Дван задумчиво кивал, слушая рассуждения Седона, и до него не сразу дошел жуткий смысл последней фразы. Он опомнился уже на ногах, пятясь спиной к открытой двери. Остановился, со стыдом сознавая, какое жалкое зрелище представляет собой в этот момент. Призвав на помощь остатки самообладания, он выпрямился во весь рост и ледяным тоном заявил:

— С меня достаточно! И я больше не намерен выслушивать твои отвратительные еретические бредни. Прощай.

Седон спокойно кивнул в ответ с таким видом, будто реакция Двана его ничуть не удивила.

— Всего доброго, — произнес он. — Мы поговорим об этом в следующий раз.

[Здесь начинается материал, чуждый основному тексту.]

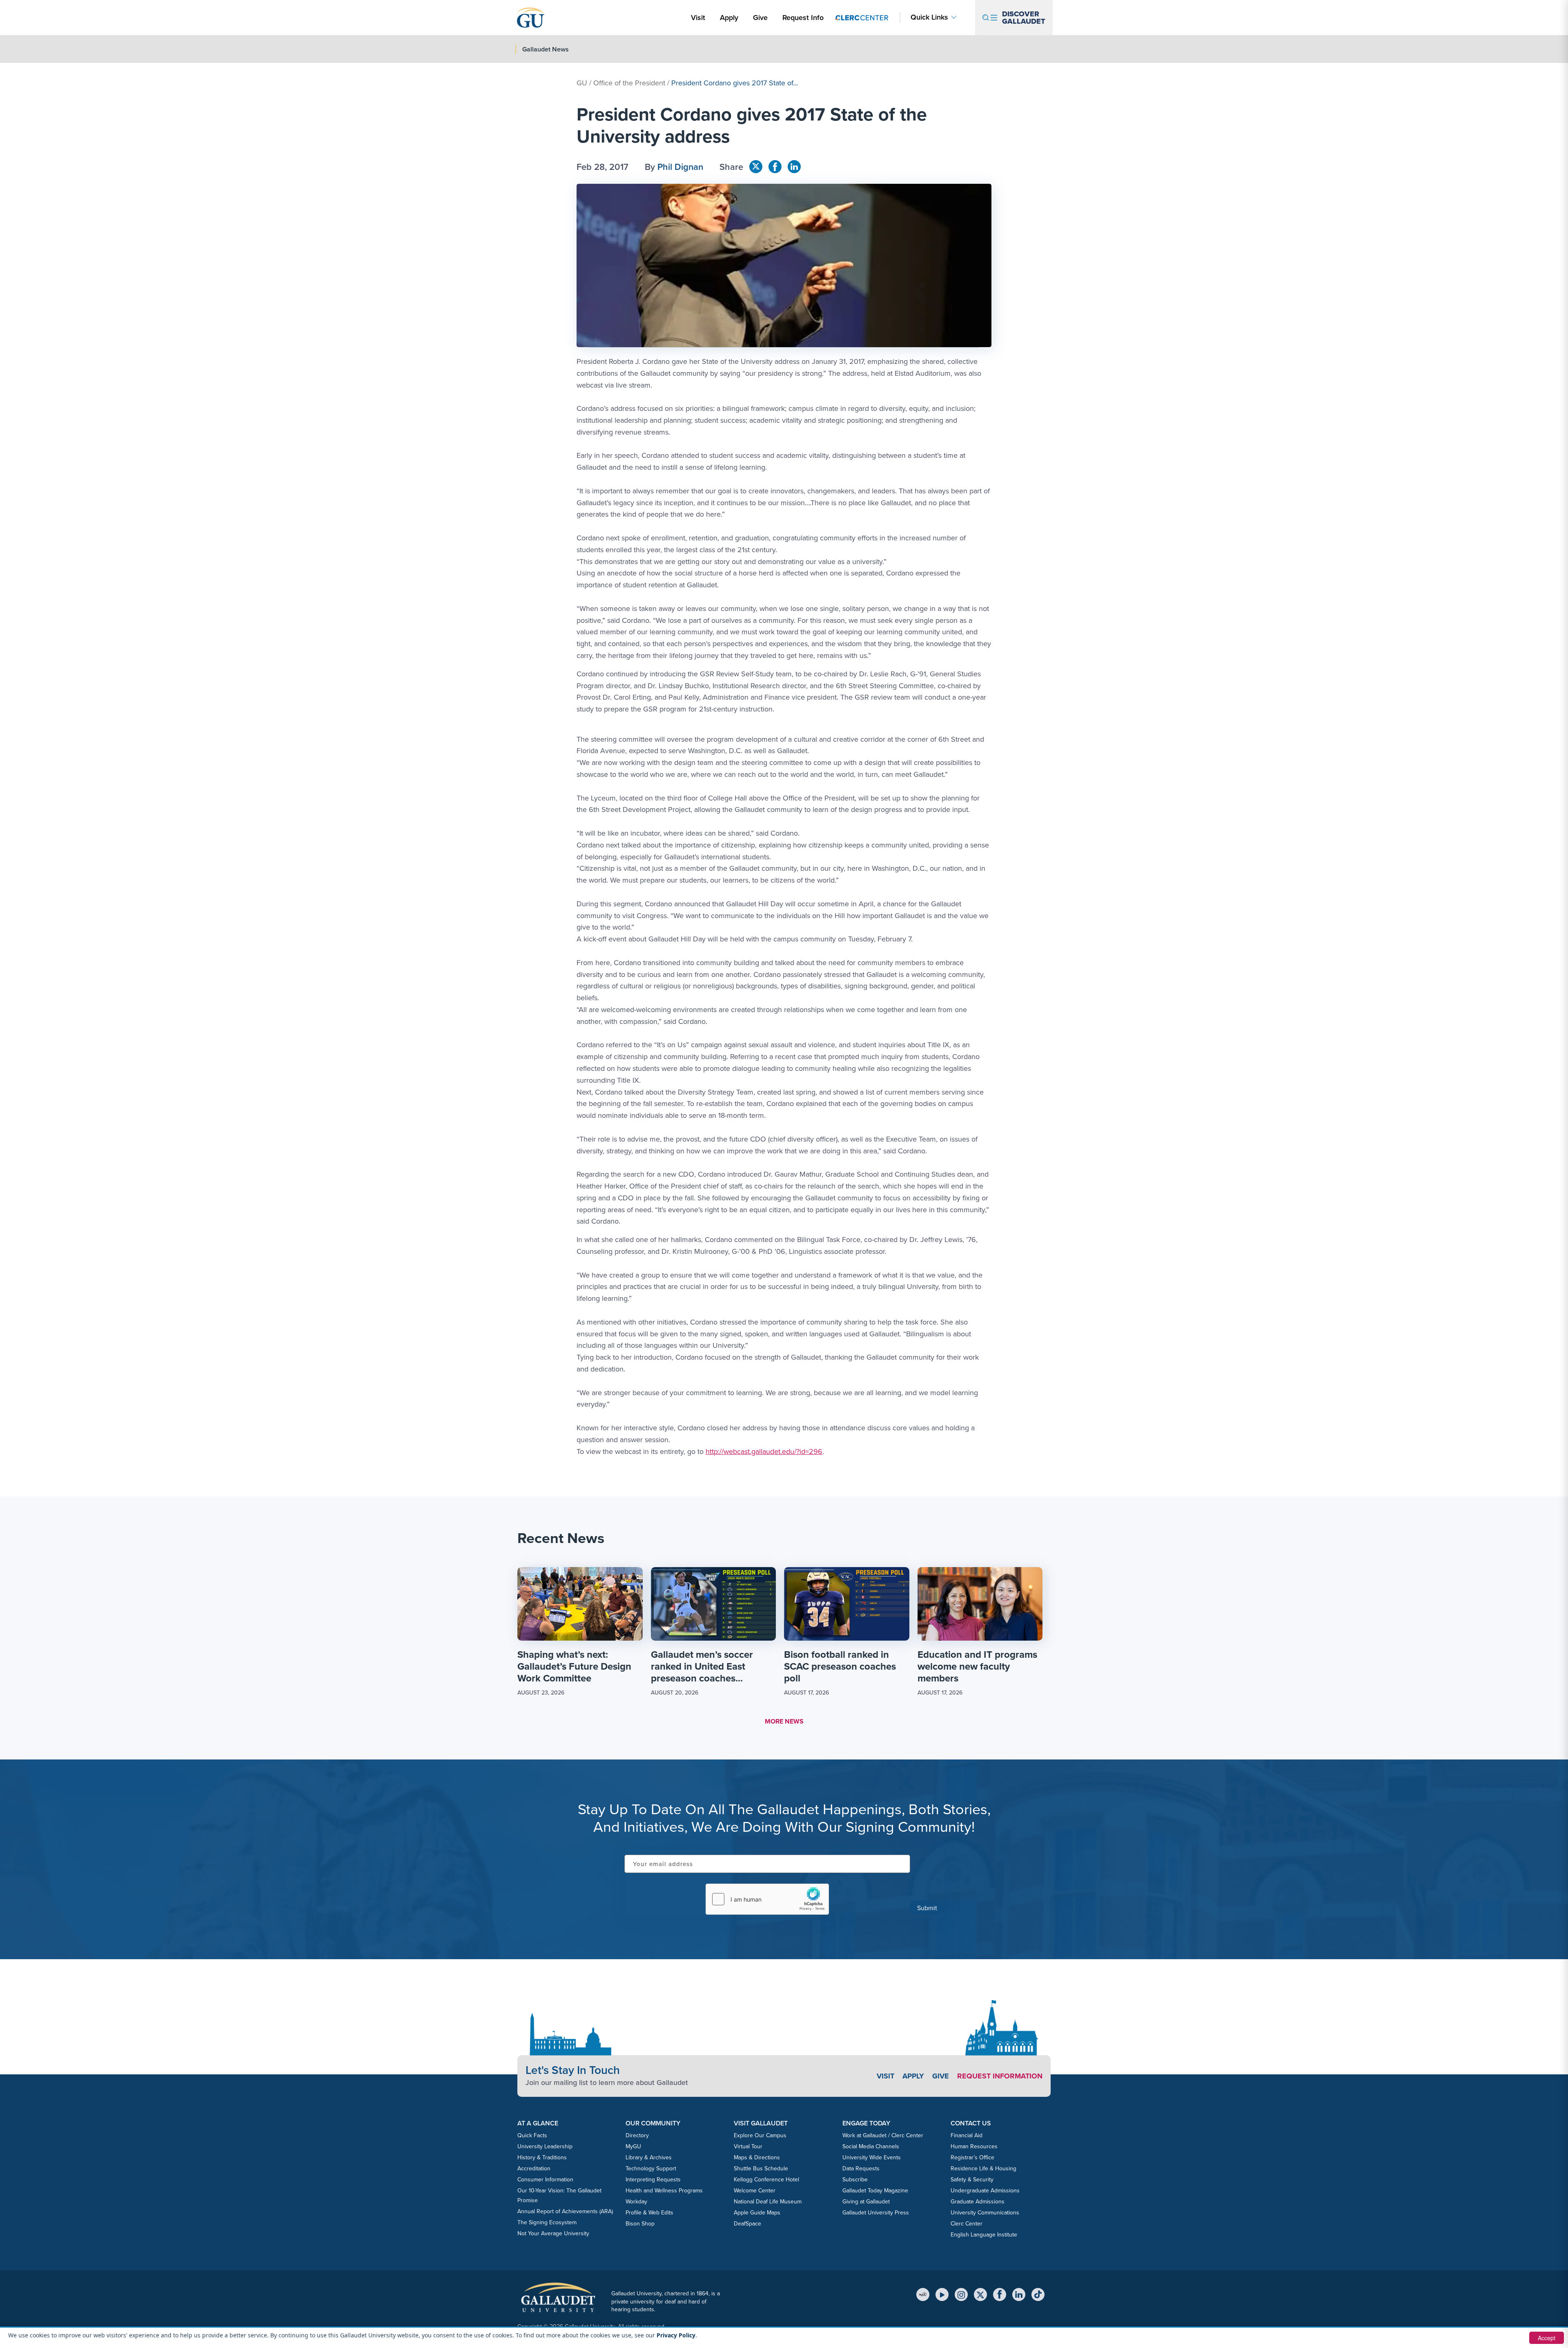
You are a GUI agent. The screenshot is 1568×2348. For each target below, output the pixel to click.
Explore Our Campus (760, 2135)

К концу третьего холодного сезона изгнанники решили отказаться от посева злаковых и овощных культур, выращиваемых в их родном Мире. Росли они плохо и урожай давали ничтожный из-за отсутствия в почве особого вида бактерий... Вместо этого они приступили к культивированию местных видов: ягодного кустарника, дающего довольно крупные красные плоды размером с сустав большого пальца руки, и вьющейся лозы, приносящей также красного цвета ягоды с водянистой мякотью и очень тонкой кожицей. И те и другие сильно кислили, хотя и по-разному. Двану их вкус не очень нравился, но оба вида обильно плодоносили, удовлетворяли потребности организма в необходимых калориях и витаминах, а высушенные на солнце — выдерживали длительное хранение. Имелось у них еще одно немаловажное преимущество: собранные ягоды не нуждались в Дополнительной обработке, и даже дети могли безо всякого вреда есть их прямо с куста.

Четвертая зима оказалась самой суровой, но никто не умер. Наоборот, к началу теплого сезона родилось еще четверо детей, один из которых был мальчиком. Все они благополучно выжили. Для колонии численностью в четыре тысячи человек такой уровень рождаемости был необычайно высок и означал, что за каких-нибудь десять-двенадцать столетий население удвоится.

На пятый год жизнь окончательно наладилась, во многом благодаря информации, записанной в памяти кордеров. Инженеры и техники наконец-то научились выплавлять приличного качества сталь, что послужило стимулом для развития смежных производств. Механические плуги, лопаты и мотыги существенно облегчили земледелие и позволили проложить от реки сеть каналов искусственного орошения. Убогие лачуги, укрывавшие изгнанников от холода и ненастья все эти годы, одна за другой сносились, а на их месте воздвигали добротные жилища с толстыми бревенчатыми стенами, дощатым полом и утепленным фундаментом.